=== Begin Enclosure ===
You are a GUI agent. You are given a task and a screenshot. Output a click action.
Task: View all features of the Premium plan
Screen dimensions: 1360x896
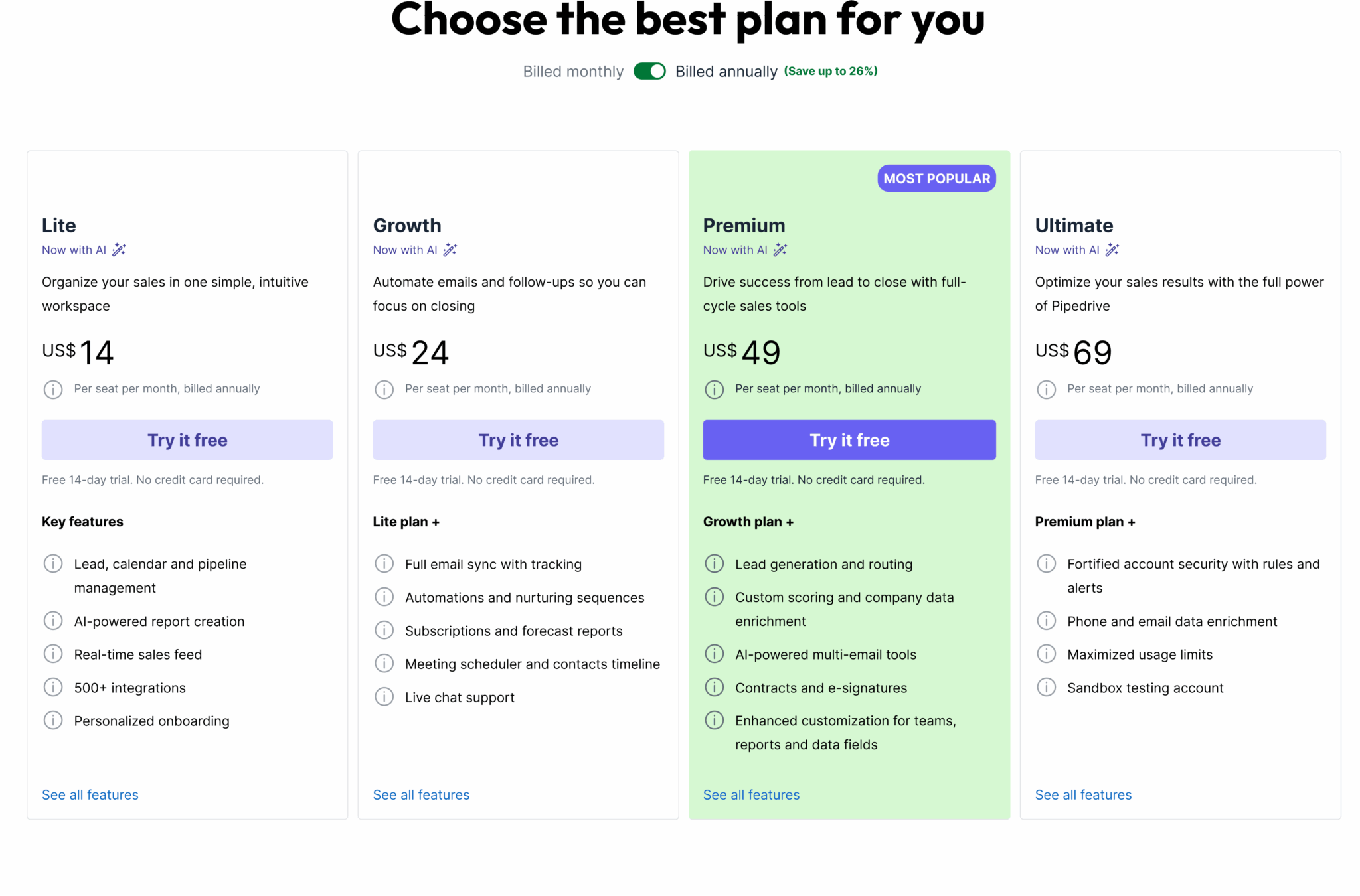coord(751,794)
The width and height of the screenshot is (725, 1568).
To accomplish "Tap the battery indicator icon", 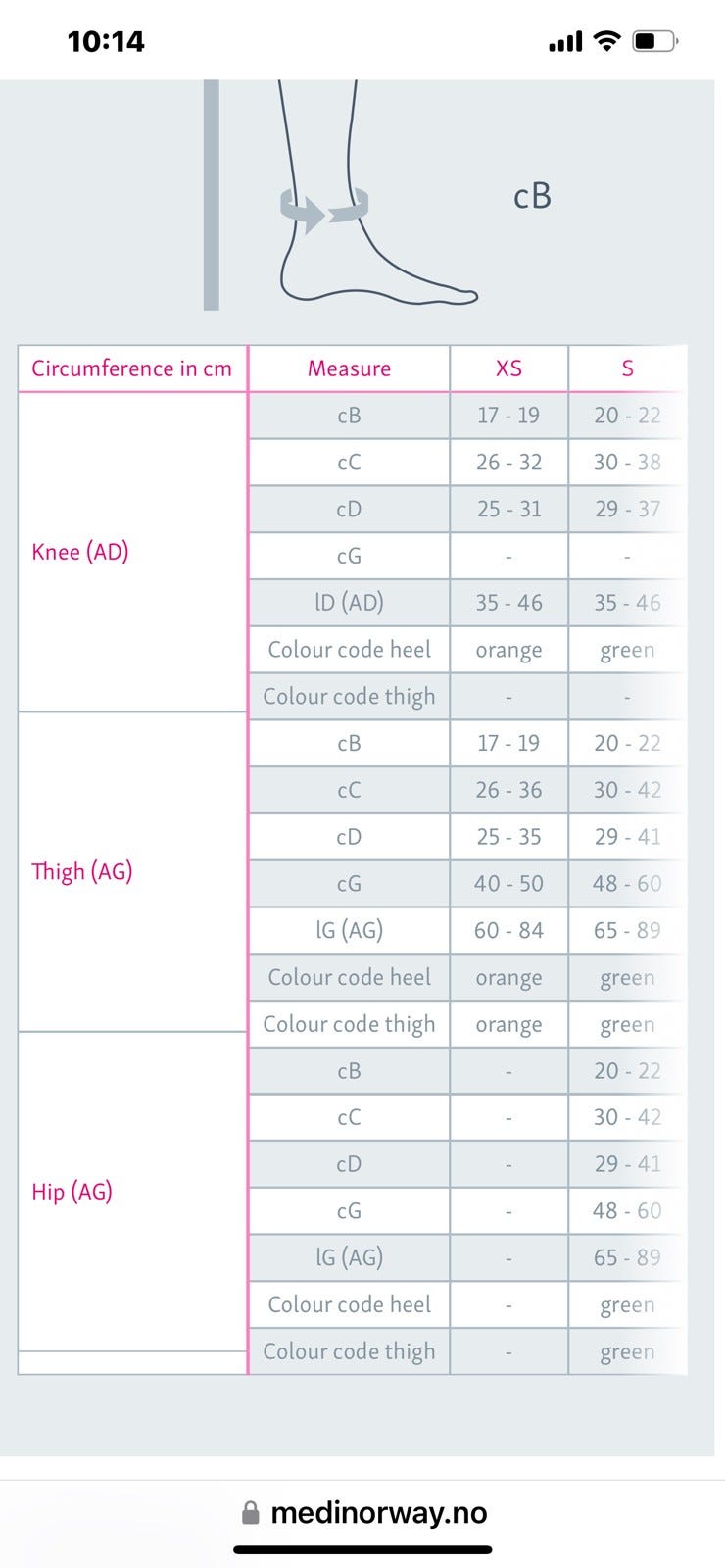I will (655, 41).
=== End Enclosure ===
**TASK TO CARRY OUT:**
Collect each line above holding the string "screenshot".

**RESPONSE AREA:**
You are a GUI agent. You are given a task and a screenshot. Output a click action.
The width and height of the screenshot is (725, 1568).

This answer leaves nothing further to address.